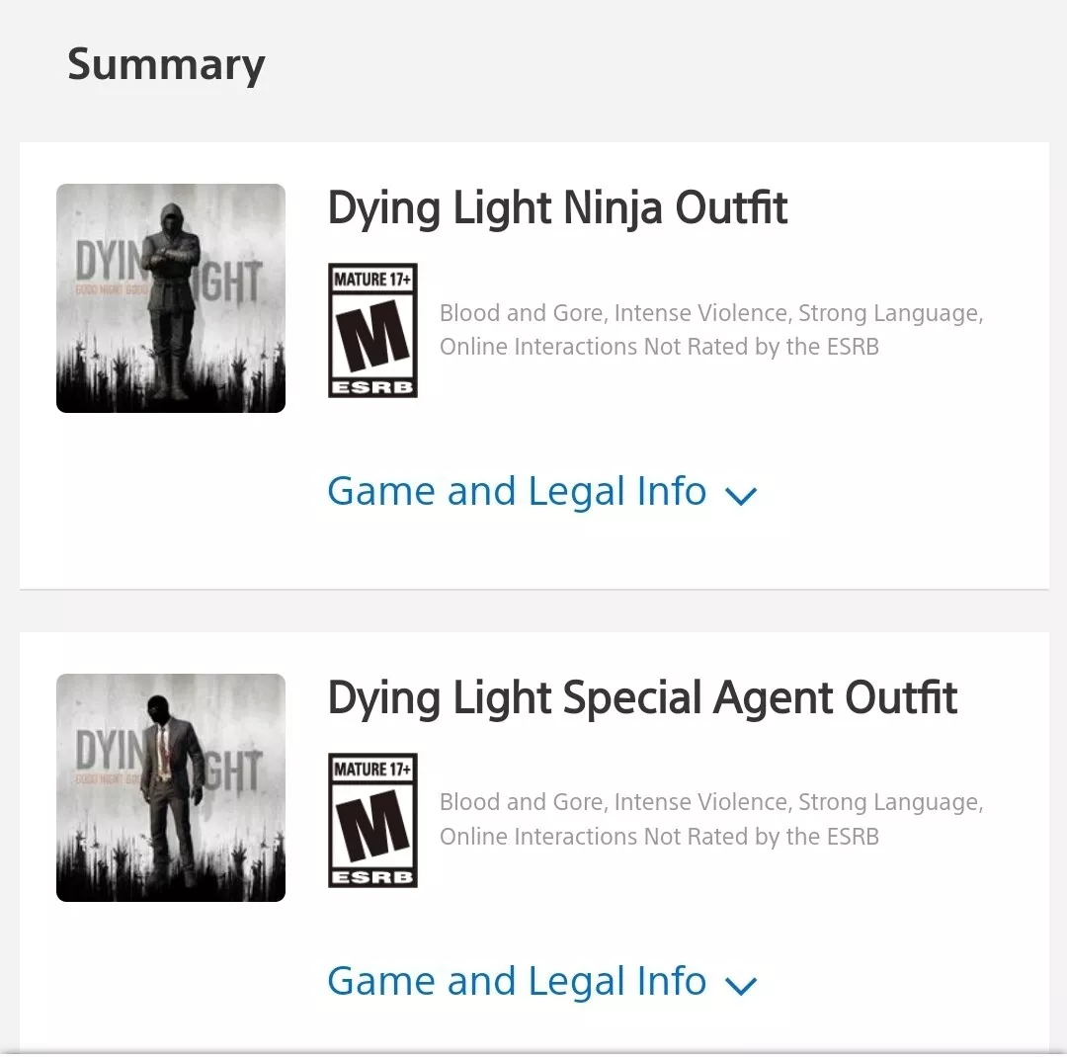Click the MATURE 17+ label on the Ninja Outfit badge
This screenshot has width=1067, height=1057.
pyautogui.click(x=372, y=279)
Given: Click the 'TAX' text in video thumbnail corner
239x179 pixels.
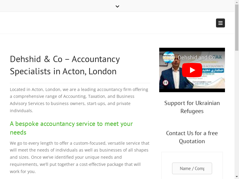Looking at the screenshot, I should pos(217,57).
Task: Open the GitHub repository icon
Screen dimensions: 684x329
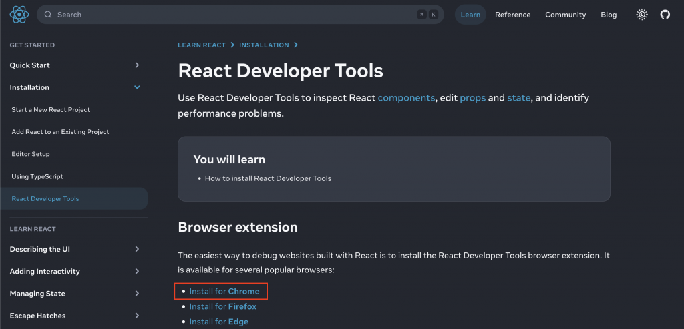Action: tap(665, 14)
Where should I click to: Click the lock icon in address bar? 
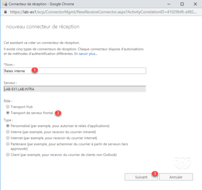(5, 12)
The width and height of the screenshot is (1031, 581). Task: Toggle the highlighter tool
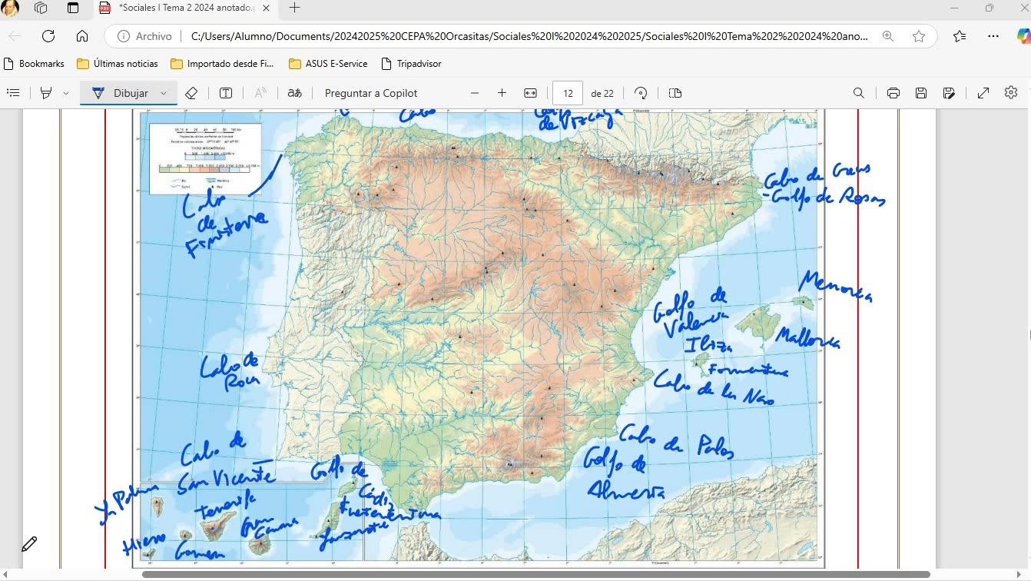click(x=46, y=93)

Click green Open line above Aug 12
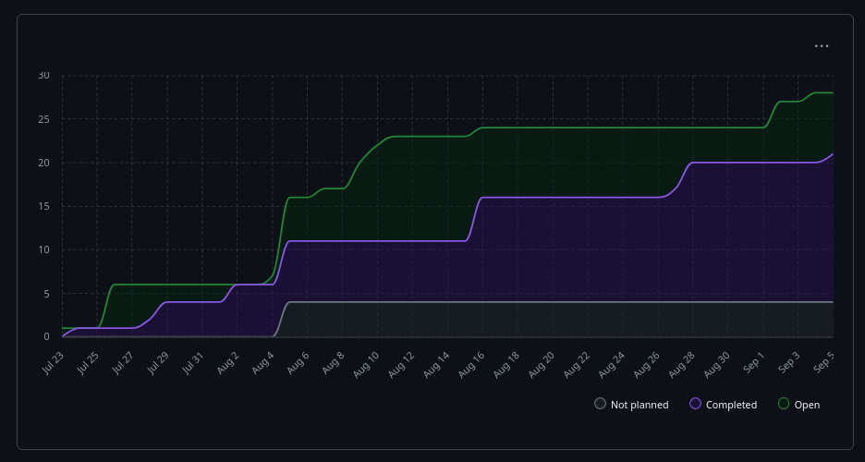(411, 136)
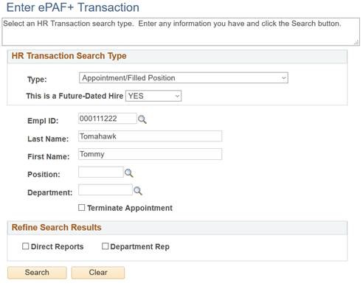This screenshot has width=363, height=286.
Task: Click the HR Transaction Search Type header
Action: (69, 56)
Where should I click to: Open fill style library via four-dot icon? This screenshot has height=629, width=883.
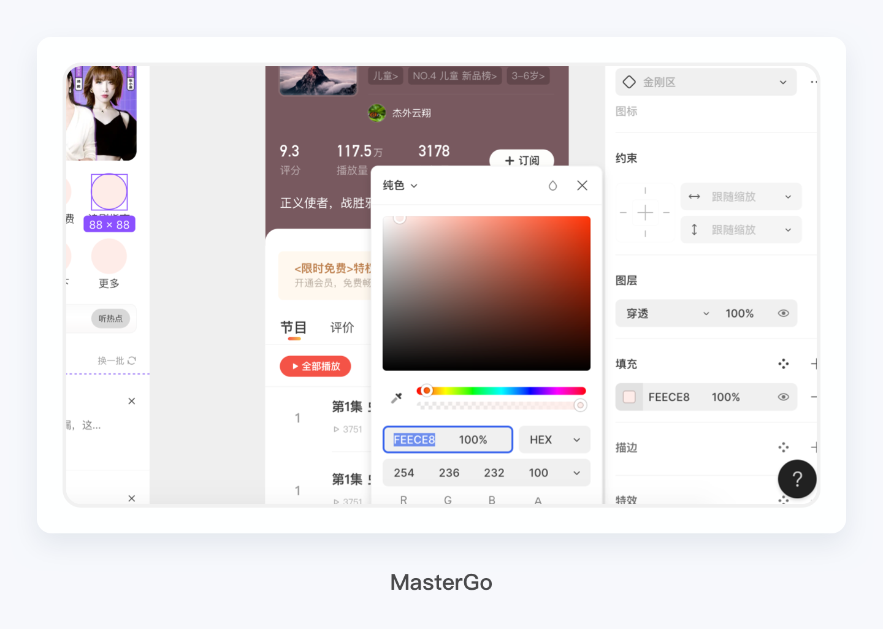pos(783,364)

=-=-=-=-=

**Task**.
The output should be the lines from the one with "Where should I click to: Open" through the end of the material above, both ends included, printed exactly and nothing else. Drop the pictures.

**Output below**.
Where should I click to: Open fill style library via four-dot icon? This screenshot has height=629, width=883.
pos(783,364)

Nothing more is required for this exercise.